Collect each line of the entries below that contains the word "Open". Case counts.

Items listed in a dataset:

_ _ _

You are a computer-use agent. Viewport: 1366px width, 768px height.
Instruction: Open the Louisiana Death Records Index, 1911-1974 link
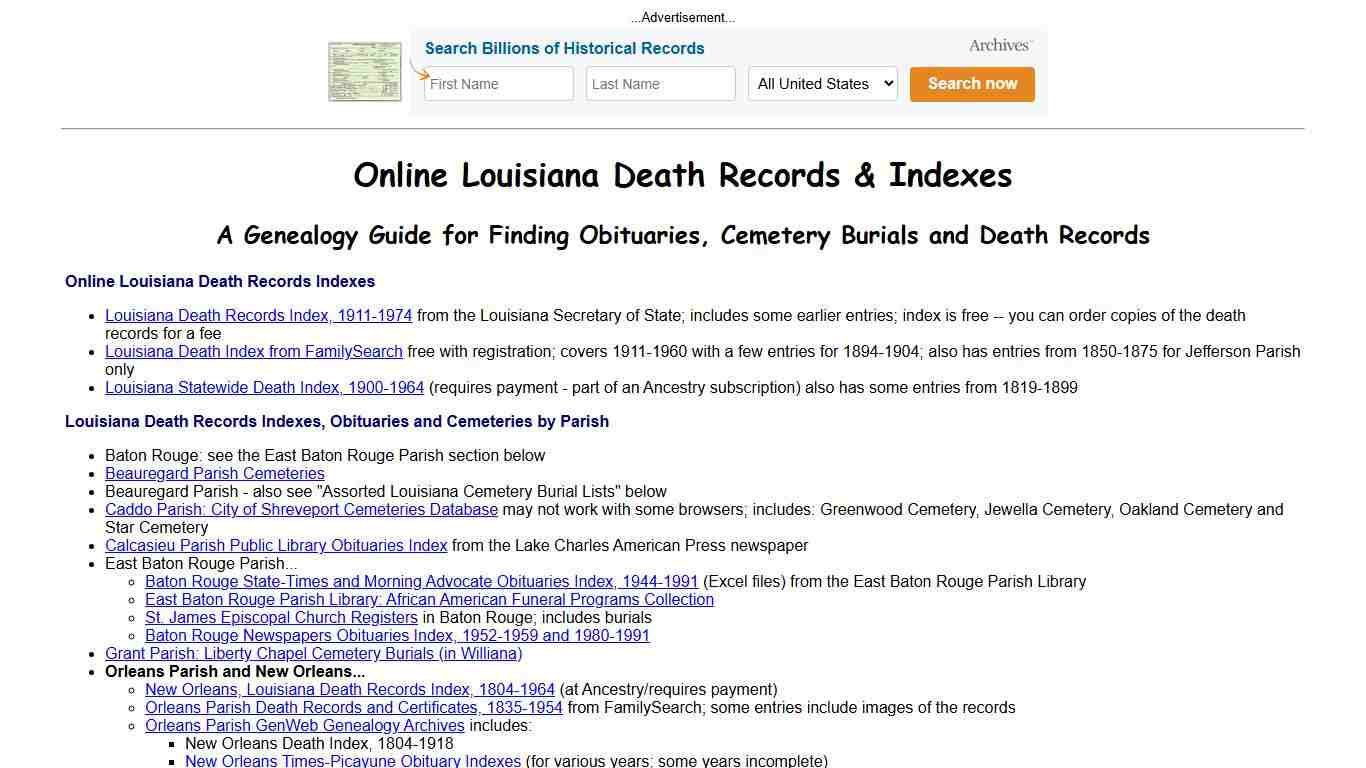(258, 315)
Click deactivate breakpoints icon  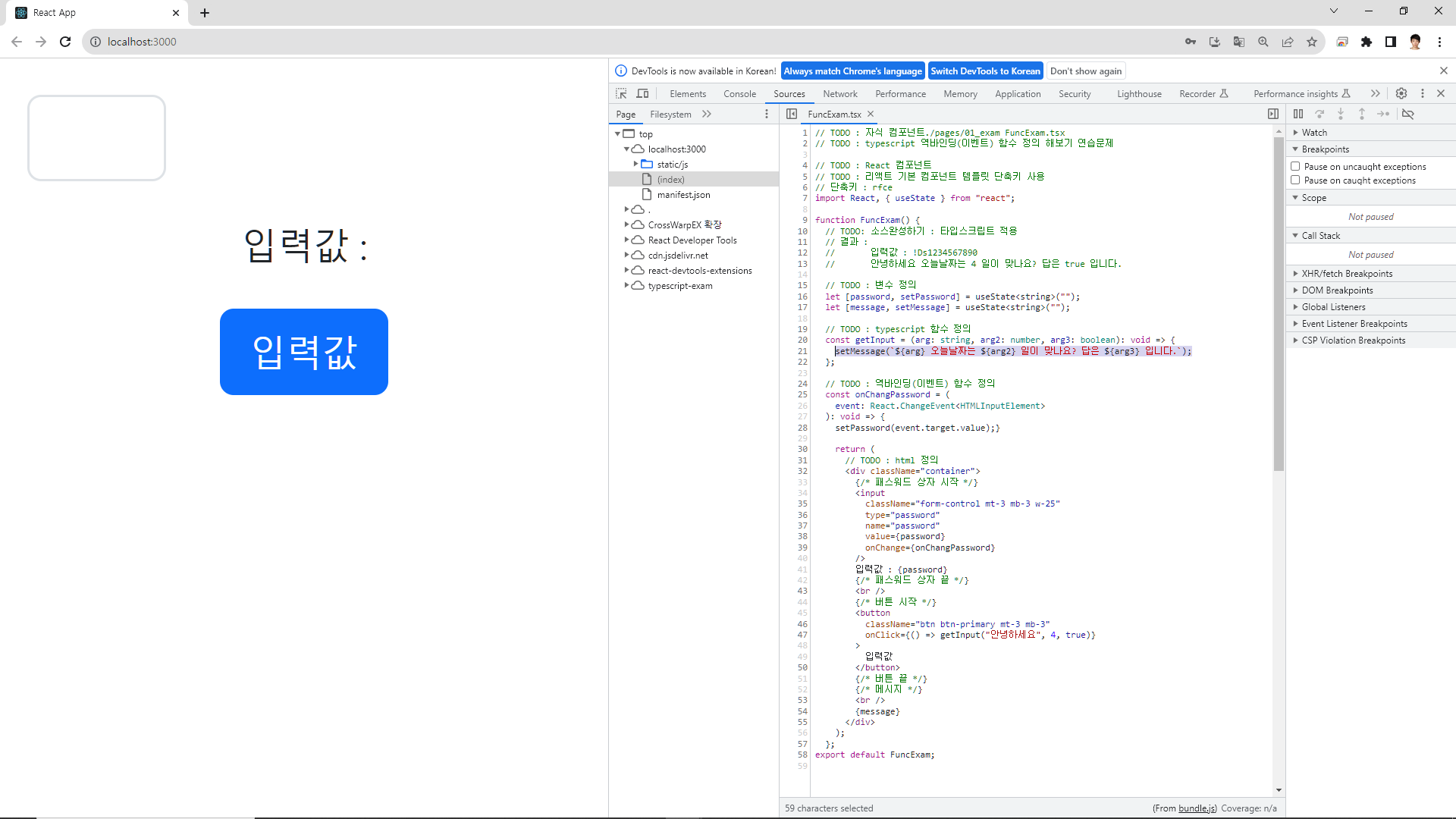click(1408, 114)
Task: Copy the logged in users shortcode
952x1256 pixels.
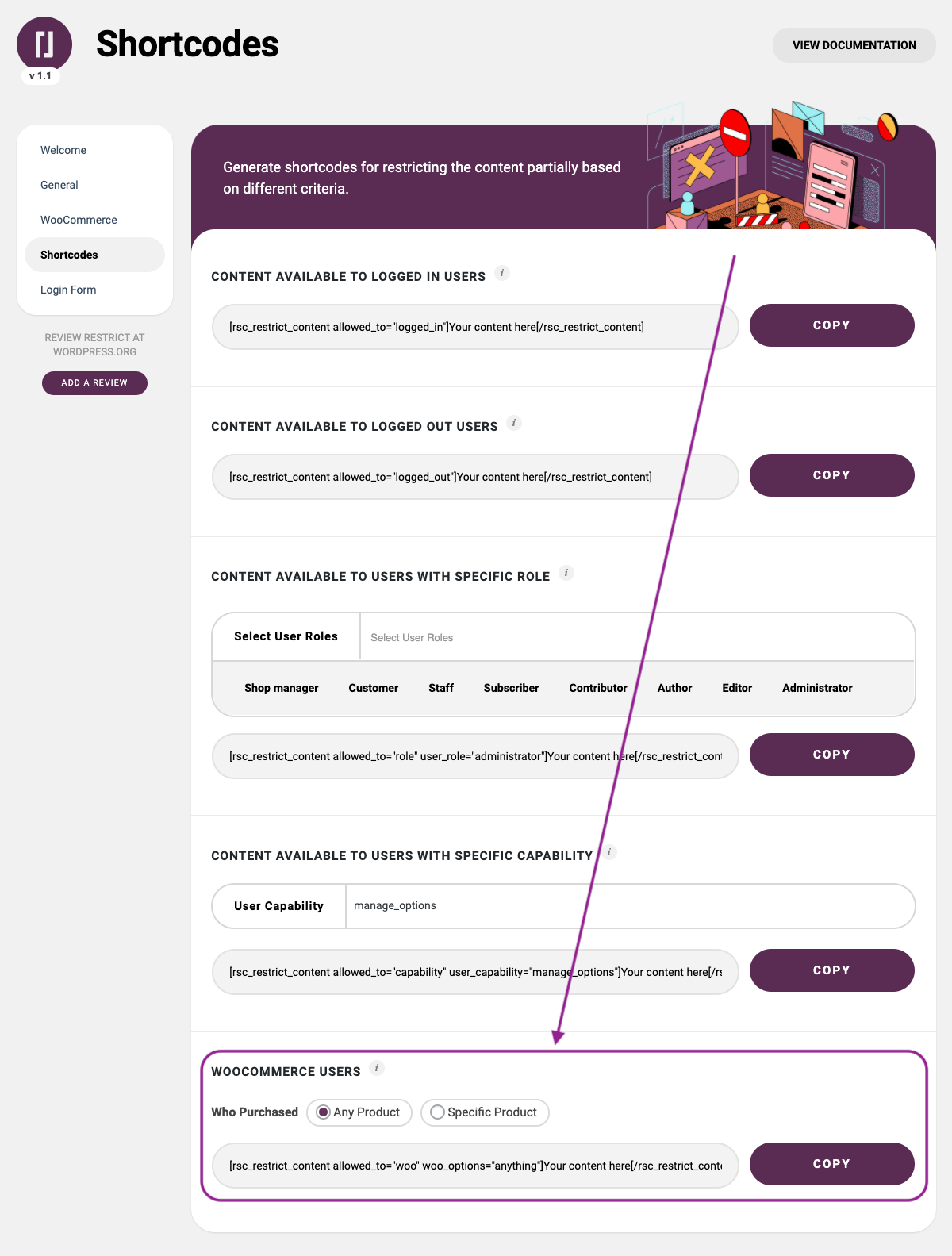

_ _ _

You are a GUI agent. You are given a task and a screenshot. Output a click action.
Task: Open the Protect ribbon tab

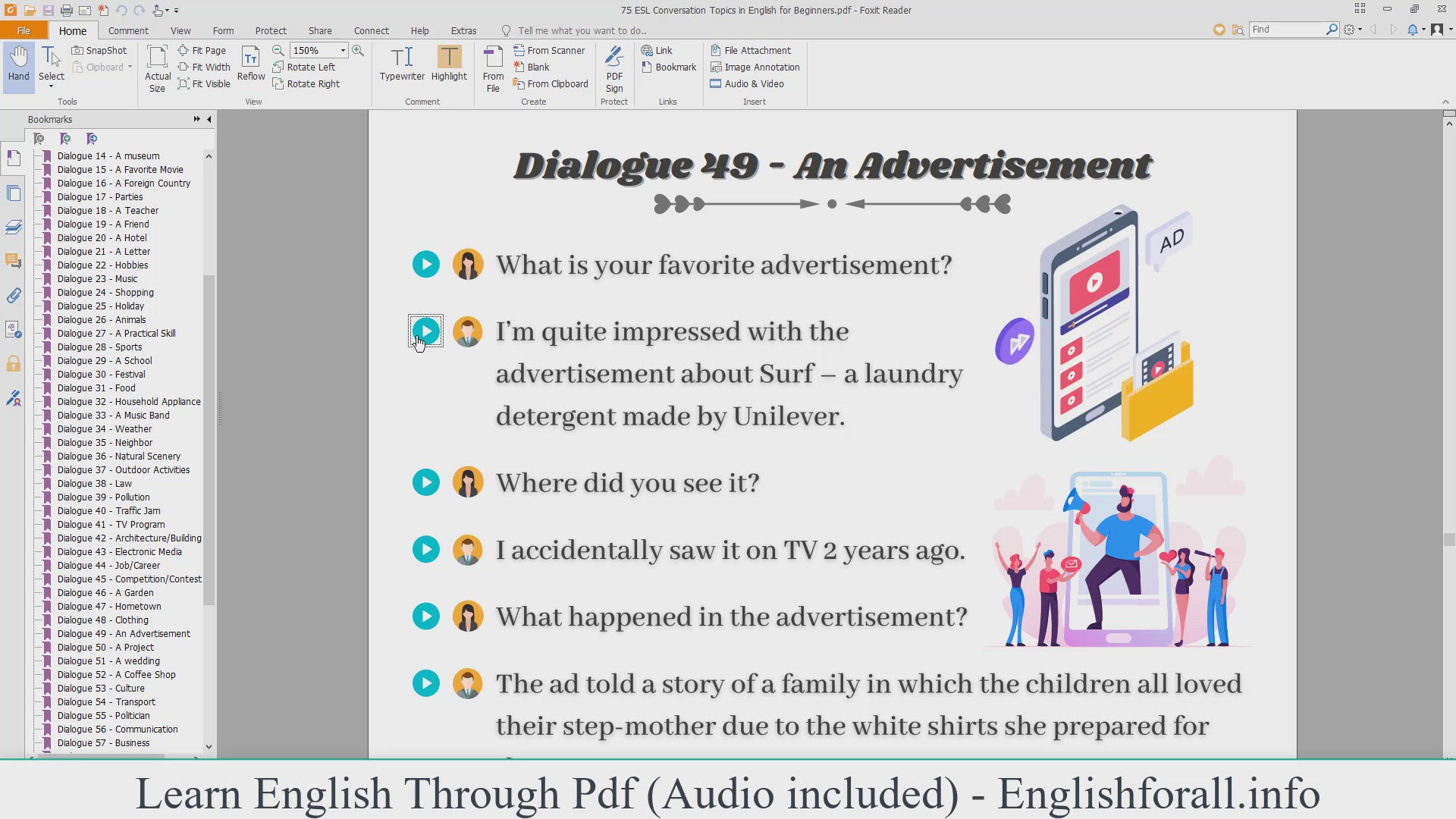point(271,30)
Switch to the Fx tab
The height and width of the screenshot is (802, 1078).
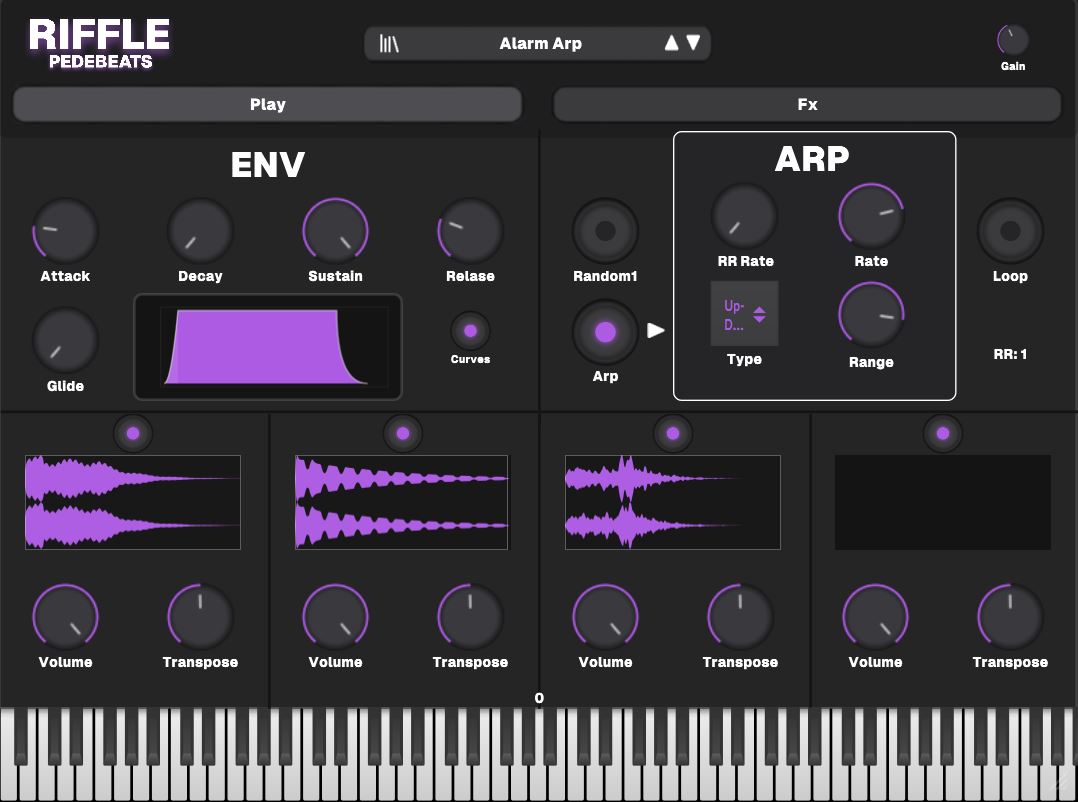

_ _ _

## REPLY TO THE TASK:
Instruction: Open the Louisiana Death Records Index, 1911-1974 link
Task: Open the Protect ribbon tab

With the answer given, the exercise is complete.